■ Given text:
============================================================
A laceration is a wound produced by the tearing of body tissue. The skin is often involved. Unlike an incision with smooth edges, a laceration is often jagged and irregular.
There can be variable degrees of damage to the underlying body tissue and structures, depending on the depth and force of the trauma that caused the laceration. Minor trauma may damage the skin only. Major trauma may damage deeper muscles and tendons or extend into the abdominal or chest cavities.
The wound created by the laceration is frequently contaminated with debris and bacteria. All lacerations have the potential for bleeding or infection.
What to Watch For
Inability to stand
Abnormal mental state
Diagnostic tests are needed to determine the severity of the laceration and the impact on your pet. Tests may include:
Complete medical history and physical examination. Concurrent injuries should be noted and your veterinarian will determine if your pet is in shock.
============================================================
■ Exercise requirements: Duplicate the laceration text in full, word for word. The listing that follows is not needed for anything here.
============================================================
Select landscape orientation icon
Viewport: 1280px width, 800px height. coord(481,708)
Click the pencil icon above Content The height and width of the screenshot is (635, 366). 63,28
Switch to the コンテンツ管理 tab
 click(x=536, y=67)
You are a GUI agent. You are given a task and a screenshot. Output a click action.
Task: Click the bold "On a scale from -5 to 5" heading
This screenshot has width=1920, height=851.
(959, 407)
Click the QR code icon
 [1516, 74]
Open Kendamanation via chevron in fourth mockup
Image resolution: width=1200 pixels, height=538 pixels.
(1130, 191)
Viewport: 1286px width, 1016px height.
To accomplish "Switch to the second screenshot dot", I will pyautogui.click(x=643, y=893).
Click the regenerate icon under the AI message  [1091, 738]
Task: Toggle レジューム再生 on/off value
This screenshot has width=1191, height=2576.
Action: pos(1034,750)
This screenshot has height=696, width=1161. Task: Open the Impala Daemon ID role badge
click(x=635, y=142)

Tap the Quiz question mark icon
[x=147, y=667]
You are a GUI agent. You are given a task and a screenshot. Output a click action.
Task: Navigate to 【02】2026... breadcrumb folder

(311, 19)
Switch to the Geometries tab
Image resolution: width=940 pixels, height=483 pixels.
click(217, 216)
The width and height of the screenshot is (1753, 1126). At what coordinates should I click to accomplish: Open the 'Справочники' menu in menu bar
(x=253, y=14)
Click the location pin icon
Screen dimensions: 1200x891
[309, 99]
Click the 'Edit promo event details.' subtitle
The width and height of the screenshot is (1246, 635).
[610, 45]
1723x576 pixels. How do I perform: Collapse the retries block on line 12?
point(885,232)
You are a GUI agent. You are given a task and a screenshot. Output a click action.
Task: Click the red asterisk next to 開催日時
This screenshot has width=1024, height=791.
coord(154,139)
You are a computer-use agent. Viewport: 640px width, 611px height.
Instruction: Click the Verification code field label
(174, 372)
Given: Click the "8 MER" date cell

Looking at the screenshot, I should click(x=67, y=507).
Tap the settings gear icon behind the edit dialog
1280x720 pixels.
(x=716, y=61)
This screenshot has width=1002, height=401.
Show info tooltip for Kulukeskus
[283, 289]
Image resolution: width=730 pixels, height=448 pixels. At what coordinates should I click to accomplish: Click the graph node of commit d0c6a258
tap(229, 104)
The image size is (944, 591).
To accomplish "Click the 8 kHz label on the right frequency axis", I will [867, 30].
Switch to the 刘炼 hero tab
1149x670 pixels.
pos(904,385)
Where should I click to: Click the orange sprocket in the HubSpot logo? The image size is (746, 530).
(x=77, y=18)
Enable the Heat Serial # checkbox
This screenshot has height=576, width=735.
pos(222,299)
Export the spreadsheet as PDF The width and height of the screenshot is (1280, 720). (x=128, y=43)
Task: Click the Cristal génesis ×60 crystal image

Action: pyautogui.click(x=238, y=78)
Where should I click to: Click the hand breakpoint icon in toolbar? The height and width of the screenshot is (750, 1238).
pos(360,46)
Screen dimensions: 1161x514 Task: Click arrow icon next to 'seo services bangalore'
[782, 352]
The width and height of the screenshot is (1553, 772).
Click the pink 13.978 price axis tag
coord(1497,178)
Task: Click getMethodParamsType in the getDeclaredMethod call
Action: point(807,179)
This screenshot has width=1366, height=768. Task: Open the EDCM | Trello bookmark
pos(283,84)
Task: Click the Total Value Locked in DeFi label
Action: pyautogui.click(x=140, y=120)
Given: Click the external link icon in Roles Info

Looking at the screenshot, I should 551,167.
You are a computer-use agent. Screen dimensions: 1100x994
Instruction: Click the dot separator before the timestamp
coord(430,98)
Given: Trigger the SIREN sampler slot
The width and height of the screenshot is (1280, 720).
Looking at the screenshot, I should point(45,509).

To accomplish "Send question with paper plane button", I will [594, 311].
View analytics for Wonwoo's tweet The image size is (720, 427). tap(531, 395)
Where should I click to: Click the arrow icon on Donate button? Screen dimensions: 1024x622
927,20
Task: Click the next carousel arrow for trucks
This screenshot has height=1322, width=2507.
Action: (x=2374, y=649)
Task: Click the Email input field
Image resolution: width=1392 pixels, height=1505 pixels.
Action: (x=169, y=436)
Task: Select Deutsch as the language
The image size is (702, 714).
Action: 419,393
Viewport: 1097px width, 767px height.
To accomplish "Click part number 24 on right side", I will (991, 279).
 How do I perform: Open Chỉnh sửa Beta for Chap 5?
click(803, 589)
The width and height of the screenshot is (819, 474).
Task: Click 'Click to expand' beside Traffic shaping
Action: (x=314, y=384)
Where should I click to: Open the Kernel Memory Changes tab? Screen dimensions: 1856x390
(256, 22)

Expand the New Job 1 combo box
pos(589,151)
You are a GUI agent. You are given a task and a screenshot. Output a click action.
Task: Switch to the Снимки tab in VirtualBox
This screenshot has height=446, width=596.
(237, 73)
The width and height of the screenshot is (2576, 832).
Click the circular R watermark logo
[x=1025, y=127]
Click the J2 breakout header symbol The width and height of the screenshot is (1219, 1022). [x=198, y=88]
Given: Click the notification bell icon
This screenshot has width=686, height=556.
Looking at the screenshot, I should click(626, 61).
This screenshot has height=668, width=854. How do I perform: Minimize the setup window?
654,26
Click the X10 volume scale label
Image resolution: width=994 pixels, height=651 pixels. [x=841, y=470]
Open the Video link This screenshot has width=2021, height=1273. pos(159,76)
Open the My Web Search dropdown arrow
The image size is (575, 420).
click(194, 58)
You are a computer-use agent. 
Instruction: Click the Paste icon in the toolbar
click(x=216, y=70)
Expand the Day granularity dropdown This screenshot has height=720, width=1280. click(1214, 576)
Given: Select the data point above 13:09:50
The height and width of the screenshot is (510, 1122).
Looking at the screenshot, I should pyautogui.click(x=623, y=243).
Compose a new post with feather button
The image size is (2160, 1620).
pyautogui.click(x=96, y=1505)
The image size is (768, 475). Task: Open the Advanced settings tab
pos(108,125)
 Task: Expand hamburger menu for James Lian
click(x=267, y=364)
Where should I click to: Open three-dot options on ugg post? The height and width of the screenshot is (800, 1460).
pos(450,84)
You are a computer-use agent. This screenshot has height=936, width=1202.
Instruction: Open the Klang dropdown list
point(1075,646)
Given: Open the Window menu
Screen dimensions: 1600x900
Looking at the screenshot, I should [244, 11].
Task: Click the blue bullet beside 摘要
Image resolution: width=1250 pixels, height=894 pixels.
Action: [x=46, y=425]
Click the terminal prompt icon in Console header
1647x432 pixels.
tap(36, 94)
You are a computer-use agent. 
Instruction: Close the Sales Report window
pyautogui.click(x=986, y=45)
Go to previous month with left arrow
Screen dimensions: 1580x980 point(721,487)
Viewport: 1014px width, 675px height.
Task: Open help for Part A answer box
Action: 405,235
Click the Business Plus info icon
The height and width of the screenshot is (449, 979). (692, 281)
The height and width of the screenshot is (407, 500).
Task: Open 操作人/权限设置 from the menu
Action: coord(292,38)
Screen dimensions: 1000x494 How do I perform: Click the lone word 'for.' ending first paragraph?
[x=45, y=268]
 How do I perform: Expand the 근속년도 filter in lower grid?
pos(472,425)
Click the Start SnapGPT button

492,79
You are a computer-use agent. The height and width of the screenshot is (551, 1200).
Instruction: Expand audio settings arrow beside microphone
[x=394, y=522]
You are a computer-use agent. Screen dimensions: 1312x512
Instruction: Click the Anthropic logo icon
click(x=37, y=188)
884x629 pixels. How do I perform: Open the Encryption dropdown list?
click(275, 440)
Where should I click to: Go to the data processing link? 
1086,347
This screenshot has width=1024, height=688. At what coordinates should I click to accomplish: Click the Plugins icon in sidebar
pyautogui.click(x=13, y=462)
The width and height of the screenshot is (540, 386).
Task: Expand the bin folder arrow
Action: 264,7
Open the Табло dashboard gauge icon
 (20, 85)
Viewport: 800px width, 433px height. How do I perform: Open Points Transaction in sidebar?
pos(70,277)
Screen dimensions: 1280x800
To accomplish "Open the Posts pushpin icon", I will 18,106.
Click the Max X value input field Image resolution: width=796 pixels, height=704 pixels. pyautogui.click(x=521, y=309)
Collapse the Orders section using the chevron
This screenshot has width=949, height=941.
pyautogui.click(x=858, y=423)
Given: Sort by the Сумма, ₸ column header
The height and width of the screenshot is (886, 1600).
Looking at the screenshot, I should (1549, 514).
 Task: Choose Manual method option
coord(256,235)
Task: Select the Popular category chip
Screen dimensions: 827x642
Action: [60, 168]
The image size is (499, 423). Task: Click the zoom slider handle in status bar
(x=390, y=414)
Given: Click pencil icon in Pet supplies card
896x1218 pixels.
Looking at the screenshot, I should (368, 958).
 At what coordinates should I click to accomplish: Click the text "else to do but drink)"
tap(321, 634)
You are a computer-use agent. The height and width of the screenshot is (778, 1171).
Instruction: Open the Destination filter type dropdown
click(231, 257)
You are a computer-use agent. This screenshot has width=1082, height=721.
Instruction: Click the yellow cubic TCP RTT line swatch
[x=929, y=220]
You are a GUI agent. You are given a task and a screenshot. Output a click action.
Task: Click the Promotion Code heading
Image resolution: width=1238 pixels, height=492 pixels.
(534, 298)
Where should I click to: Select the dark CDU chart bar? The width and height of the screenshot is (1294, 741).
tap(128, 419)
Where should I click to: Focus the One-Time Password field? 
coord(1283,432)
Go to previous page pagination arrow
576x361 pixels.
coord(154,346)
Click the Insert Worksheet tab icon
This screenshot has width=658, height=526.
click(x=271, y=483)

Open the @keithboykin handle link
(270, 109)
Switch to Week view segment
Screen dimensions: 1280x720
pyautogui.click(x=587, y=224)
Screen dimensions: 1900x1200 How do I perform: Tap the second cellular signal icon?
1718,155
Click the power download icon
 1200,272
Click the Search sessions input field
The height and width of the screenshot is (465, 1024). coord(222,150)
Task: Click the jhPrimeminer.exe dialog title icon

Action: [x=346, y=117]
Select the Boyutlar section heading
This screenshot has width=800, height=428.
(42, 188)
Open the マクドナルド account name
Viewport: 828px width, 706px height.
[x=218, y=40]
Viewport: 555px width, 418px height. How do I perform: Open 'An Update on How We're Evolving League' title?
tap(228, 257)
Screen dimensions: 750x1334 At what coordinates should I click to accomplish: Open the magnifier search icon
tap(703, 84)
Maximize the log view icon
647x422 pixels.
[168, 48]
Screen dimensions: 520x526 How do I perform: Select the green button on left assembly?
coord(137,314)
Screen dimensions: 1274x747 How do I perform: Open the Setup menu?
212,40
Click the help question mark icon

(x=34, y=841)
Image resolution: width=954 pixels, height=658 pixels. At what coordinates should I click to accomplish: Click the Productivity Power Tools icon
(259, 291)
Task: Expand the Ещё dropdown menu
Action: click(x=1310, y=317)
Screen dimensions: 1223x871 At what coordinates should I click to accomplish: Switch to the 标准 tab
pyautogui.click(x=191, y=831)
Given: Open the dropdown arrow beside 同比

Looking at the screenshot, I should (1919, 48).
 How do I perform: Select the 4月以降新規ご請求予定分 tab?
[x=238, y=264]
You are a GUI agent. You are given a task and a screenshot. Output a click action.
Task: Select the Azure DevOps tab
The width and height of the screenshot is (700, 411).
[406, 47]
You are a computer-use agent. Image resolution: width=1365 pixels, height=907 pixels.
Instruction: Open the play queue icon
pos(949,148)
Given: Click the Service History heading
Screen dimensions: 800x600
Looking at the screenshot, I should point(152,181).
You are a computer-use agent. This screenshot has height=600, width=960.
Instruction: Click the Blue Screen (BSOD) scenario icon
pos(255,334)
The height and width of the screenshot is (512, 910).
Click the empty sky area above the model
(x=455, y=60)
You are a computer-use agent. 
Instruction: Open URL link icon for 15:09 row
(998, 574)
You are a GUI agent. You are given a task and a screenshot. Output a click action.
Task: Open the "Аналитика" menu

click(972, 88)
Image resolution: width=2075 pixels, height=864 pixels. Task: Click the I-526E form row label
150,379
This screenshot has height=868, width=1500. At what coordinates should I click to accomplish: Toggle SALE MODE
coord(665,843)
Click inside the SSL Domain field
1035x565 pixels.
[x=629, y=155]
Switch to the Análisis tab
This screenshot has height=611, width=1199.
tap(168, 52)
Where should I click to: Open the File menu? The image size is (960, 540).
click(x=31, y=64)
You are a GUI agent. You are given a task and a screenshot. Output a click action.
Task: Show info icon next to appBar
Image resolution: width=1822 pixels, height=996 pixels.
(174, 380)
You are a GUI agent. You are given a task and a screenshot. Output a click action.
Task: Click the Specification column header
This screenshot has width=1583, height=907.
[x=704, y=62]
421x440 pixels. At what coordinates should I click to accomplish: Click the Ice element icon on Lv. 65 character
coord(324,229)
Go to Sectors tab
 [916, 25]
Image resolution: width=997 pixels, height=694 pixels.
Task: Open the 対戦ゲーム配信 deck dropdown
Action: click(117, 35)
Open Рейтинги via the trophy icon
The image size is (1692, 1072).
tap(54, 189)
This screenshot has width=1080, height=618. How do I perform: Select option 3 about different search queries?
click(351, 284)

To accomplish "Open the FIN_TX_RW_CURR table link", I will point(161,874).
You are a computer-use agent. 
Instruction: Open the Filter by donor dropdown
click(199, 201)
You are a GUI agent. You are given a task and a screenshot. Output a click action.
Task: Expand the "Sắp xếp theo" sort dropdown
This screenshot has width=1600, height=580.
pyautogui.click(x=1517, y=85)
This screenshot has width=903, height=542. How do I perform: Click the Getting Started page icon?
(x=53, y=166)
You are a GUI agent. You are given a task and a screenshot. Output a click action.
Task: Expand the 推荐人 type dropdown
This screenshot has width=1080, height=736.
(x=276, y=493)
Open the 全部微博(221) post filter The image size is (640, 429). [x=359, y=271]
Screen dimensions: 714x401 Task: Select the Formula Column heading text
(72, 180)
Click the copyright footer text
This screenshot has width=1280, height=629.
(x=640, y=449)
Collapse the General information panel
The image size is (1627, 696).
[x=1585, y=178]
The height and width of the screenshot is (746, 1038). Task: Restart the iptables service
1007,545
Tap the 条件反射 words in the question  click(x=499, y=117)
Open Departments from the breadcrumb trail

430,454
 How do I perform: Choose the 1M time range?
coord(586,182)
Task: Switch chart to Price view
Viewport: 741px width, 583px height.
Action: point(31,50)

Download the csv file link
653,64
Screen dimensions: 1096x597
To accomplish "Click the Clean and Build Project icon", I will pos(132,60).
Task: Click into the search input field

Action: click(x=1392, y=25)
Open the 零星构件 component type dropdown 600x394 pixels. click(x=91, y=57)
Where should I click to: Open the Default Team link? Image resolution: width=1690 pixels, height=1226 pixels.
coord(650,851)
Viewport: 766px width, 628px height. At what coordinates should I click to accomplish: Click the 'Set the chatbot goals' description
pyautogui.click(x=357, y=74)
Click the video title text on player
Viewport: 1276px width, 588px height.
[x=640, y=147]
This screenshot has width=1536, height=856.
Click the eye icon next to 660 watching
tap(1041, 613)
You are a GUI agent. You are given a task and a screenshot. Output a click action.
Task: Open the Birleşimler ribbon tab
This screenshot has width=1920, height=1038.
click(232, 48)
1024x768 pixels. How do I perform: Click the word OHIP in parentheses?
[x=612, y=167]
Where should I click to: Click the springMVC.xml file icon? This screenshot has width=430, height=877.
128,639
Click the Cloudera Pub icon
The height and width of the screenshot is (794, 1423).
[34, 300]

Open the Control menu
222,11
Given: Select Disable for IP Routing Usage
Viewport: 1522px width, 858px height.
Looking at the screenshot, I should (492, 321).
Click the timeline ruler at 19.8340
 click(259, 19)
============================================================
■ Your response:
A laceration is a wound produced by the tearing of body tissue. The skin is often involved. Unlike an incision with smooth edges, a laceration is often jagged and irregular.
There can be variable degrees of damage to the underlying body tissue and structures, depending on the depth and force of the trauma that caused the laceration. Minor trauma may damage the skin only. Major trauma may damage deeper muscles and tendons or extend into the abdominal or chest cavities.
The wound created by the laceration is frequently contaminated with debris and bacteria. All lacerations have the potential for bleeding or infection.
What to Watch For
Inability to stand
Abnormal mental state
Diagnostic tests are needed to determine the severity of the laceration and the impact on your pet. Tests may include:
Complete medical history and physical examination. Concurrent injuries should be noted and your veterinarian will determine if your pet is in shock.